O Acordo de Paris é baseado no tripé mitigação, adaptação e financiamento. Se alguma dessas pernas quebrar, o acordo desmorona

Em agosto, o FMI alocou o equivalente a US$650 bilhões em DES a todos os países membros. No entanto, seu sistema de cotas faz com que a maior parte do dinheiro vá para países ricos, com países emergentes e em desenvolvimento recebendo cerca de US$275 bilhões, e países de baixa renda recebendo cerca de US$21 bilhões.

O novo fundo permitirá aos países lidar com suas dívidas e responder às mudanças climáticas, diz Shakya.
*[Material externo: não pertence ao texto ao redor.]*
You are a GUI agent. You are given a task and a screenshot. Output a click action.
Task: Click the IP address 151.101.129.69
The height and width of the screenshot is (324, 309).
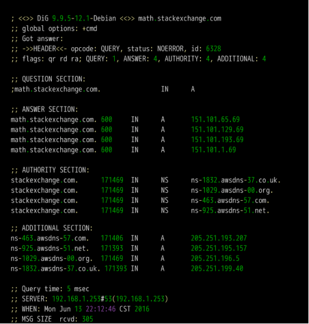[x=217, y=129]
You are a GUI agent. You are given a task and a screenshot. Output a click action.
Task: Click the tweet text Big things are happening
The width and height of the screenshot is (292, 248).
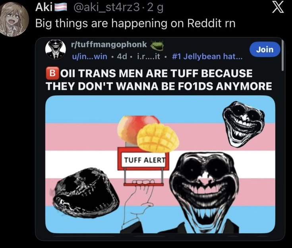pos(135,24)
Os eventos climáticos extremos, causados pelas mudanças climáticas, têm aprofundado a dívida de países pobres, o que, por sua vez, prejudica sua classificação de crédito e eleva o custo do capital que desejam tomar emprestado, analisa.

A meta de financiamento pós-2020

Na COP26, as negociações devem alinhar um novo regime financeiro para 2025, quando uma nova meta de financiamento deve ser feita para entrar em vigor pelo Acordo de Paris. O grupo V20 de países vulneráveis ao clima solicitou um piso de 500 bilhões de dólares em um período de cinco anos, o que implica uma soma maior nos últimos anos para equilibrar os déficits anteriores e uma média anual de mais de US$ 100 bilhões.
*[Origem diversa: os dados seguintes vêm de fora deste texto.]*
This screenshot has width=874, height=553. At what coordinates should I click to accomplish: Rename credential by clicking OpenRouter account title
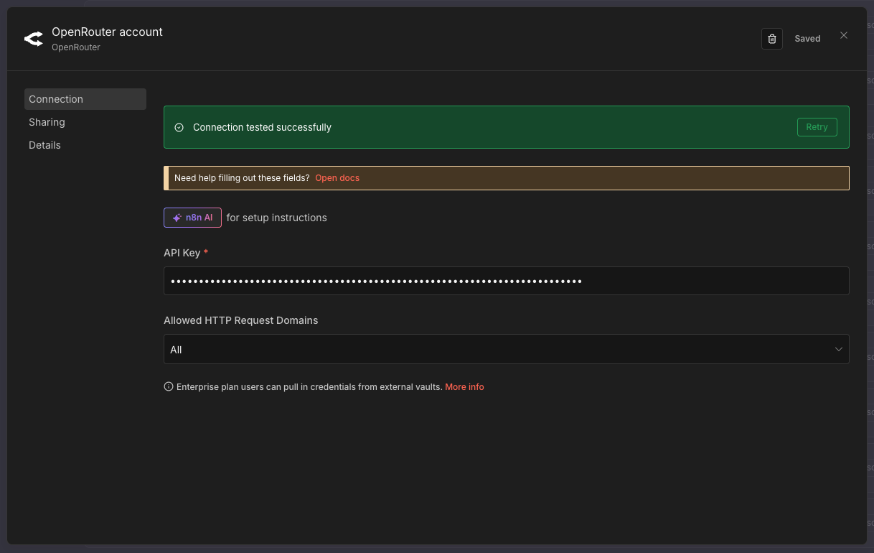107,32
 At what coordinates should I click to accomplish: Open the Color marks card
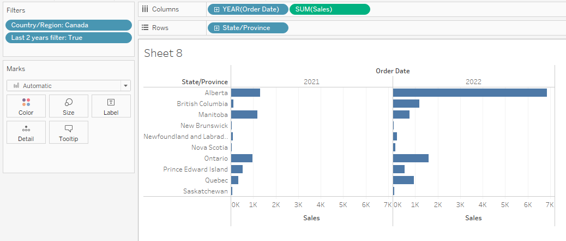click(26, 106)
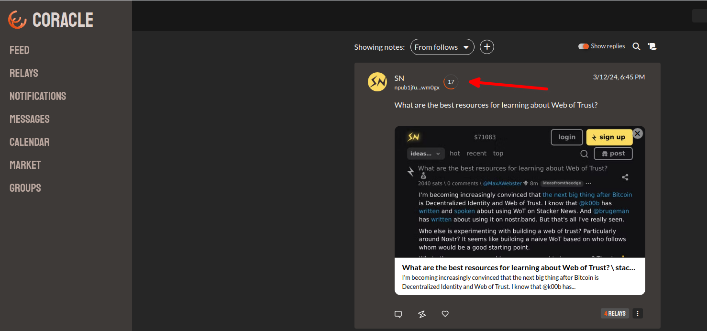Open the note's three-dot options menu

point(637,313)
O V20, a presidência da COP26 e o secretário-geral da ONU também estão pedindo que o plano inclua uma parcela maior de financiamento para a adaptação climática, e muitos países em desenvolvimento querem uma parcela maior de financiamento baseado em doações.

Qualquer que seja o processo decidido para alcançar a meta de financiamento pós-2020, sua transparência será crucial para construir relações de confiança entre as partes, diz Shakya. O financiamento para adaptação climática, em particular, é pouco transparente e não é comunicado de uma maneira facilmente compreensível, levando à falta de confiança dos países mais pobres, acrescenta ela. O IIED examinou quanto financiamento de adaptação climática estava chegando aos países menos desenvolvidos e só conseguiu verificar metade do financiamento relatado pelos doadores, afirma a diretora.

“O Acordo de Paris é baseado no tripé mitigação, adaptação e financiamento. Se alguma dessas pernas quebrar, o acordo desmorona”, diz ela.